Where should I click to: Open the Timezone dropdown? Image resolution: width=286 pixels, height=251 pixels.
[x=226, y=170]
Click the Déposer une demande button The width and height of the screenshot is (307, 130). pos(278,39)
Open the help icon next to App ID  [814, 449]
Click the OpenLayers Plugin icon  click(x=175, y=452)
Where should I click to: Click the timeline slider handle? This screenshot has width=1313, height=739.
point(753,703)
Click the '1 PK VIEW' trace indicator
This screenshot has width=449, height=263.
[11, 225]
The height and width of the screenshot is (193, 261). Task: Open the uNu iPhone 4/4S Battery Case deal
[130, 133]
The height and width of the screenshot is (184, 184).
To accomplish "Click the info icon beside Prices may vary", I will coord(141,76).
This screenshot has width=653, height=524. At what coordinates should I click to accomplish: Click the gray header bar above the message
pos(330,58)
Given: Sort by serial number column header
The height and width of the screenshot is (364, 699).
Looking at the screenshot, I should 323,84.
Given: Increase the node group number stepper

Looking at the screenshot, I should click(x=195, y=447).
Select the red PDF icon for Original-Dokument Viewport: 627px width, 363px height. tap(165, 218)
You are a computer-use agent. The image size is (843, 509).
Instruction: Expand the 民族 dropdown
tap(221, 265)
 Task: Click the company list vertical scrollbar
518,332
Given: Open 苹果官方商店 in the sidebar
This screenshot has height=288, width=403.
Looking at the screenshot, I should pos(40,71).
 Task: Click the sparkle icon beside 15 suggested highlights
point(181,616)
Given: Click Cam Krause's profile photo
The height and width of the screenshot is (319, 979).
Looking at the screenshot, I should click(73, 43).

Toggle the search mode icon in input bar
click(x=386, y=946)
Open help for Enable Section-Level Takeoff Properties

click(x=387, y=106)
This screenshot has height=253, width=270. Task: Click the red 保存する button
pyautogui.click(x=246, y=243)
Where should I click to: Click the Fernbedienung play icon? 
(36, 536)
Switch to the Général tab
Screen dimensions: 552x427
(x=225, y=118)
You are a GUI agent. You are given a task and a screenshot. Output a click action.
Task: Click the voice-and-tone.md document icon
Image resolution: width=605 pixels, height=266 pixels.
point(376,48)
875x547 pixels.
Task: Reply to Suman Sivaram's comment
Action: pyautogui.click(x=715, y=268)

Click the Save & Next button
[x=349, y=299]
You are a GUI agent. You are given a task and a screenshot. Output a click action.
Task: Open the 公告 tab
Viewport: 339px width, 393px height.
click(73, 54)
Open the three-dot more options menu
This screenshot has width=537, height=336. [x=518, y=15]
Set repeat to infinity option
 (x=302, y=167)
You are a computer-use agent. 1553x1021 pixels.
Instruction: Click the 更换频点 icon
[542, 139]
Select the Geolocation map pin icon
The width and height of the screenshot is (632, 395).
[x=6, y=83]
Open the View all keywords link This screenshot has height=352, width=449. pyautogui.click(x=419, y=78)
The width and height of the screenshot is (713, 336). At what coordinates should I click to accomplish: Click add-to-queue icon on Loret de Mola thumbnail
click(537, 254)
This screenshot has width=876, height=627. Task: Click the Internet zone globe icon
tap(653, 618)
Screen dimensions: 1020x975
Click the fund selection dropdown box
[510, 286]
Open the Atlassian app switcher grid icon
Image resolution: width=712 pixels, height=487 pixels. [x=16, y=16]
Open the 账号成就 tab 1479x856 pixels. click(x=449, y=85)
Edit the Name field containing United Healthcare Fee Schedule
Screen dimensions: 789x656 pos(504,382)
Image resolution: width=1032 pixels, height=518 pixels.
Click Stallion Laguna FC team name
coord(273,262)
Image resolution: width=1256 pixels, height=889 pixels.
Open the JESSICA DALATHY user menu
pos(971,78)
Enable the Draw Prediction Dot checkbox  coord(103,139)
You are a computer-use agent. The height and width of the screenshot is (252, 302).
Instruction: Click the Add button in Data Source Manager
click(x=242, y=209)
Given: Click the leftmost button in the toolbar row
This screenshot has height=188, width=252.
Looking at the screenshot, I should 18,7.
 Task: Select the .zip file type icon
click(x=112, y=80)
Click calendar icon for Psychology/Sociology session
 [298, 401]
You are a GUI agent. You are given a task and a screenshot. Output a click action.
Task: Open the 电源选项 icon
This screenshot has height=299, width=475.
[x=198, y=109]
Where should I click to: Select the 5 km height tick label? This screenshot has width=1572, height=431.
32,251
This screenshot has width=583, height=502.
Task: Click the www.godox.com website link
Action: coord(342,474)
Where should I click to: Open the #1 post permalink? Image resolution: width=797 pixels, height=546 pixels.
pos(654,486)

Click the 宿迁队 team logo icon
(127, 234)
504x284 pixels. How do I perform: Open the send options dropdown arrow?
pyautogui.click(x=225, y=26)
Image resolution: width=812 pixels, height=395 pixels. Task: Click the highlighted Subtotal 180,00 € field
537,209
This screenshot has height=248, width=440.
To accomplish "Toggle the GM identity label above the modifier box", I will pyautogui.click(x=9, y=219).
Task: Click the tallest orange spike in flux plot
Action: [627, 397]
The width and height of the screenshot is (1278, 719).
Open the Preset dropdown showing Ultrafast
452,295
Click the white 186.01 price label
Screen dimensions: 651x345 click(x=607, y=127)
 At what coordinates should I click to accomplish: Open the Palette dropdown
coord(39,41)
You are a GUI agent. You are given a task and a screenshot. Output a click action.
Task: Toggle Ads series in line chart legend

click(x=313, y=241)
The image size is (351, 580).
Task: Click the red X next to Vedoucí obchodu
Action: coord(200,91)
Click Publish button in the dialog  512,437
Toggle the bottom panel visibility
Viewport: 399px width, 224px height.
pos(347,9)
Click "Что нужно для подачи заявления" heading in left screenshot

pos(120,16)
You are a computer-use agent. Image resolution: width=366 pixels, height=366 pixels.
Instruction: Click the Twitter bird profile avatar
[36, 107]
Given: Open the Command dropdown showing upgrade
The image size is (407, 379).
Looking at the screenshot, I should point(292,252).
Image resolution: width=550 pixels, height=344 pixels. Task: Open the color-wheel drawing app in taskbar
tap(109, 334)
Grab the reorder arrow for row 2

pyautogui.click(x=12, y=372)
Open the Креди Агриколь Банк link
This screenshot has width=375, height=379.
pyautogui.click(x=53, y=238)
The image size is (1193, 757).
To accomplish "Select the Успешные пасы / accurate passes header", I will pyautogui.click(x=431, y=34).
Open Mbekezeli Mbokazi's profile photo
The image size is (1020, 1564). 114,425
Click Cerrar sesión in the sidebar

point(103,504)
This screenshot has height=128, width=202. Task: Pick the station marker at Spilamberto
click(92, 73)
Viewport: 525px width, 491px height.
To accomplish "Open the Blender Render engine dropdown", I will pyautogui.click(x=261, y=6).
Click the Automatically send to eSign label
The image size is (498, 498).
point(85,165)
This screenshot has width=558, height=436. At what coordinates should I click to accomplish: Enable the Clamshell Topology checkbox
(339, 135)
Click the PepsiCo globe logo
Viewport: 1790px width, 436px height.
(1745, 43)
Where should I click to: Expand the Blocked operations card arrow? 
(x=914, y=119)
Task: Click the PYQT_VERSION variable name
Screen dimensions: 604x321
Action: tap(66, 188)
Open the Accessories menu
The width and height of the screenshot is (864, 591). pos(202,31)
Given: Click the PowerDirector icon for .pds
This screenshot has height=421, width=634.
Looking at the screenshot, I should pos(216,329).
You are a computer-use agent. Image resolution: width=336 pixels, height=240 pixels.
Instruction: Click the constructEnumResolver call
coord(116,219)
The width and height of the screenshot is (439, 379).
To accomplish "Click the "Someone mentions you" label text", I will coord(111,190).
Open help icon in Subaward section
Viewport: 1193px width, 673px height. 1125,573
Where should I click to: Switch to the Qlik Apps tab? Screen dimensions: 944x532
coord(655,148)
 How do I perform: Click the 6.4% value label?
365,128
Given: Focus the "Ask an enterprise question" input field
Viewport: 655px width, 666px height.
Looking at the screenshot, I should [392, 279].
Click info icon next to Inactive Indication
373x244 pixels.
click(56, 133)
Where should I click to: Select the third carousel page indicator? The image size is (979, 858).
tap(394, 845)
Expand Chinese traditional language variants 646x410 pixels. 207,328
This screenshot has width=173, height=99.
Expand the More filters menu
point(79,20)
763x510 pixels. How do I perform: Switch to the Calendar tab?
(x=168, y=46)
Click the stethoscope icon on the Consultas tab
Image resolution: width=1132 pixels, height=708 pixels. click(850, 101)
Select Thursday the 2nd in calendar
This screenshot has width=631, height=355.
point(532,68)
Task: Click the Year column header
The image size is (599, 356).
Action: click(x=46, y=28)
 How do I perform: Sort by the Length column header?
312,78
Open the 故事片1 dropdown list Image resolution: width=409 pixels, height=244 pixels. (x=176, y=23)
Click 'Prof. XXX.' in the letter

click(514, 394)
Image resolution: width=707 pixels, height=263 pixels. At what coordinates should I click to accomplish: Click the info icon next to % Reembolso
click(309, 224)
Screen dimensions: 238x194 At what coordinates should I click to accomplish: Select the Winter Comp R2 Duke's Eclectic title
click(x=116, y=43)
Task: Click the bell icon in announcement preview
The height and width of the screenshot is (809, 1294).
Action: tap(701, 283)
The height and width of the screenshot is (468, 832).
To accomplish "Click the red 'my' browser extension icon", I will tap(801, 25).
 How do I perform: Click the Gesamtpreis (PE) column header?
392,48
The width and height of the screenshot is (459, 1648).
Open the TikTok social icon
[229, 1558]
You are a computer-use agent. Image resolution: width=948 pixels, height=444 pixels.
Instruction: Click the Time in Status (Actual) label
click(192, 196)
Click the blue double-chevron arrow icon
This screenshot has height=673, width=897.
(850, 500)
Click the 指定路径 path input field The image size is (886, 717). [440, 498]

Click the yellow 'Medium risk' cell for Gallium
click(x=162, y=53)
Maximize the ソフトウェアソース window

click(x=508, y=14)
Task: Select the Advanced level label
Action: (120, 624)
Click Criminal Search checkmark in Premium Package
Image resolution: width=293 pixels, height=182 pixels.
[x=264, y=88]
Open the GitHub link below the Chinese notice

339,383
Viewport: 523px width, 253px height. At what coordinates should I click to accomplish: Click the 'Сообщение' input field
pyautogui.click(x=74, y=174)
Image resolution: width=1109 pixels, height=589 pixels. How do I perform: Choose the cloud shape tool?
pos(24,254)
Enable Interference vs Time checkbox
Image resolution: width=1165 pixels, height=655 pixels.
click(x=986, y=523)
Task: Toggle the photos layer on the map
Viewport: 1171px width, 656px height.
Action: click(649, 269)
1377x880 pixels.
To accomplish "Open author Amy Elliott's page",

——

#### EXERCISE OBJECTIVE
Quote the listing above, but only from the line that shows "This screenshot has height=248, width=440." through the line that shows "The width and height of the screenshot is (1278, 719).".

#### RESULT OF THE TASK
This screenshot has height=248, width=440.
To accomplish "Toggle the GM identity label above the modifier box", I will pyautogui.click(x=9, y=219).
Task: Click the tallest orange spike in flux plot
Action: [627, 397]
The width and height of the screenshot is (1278, 719).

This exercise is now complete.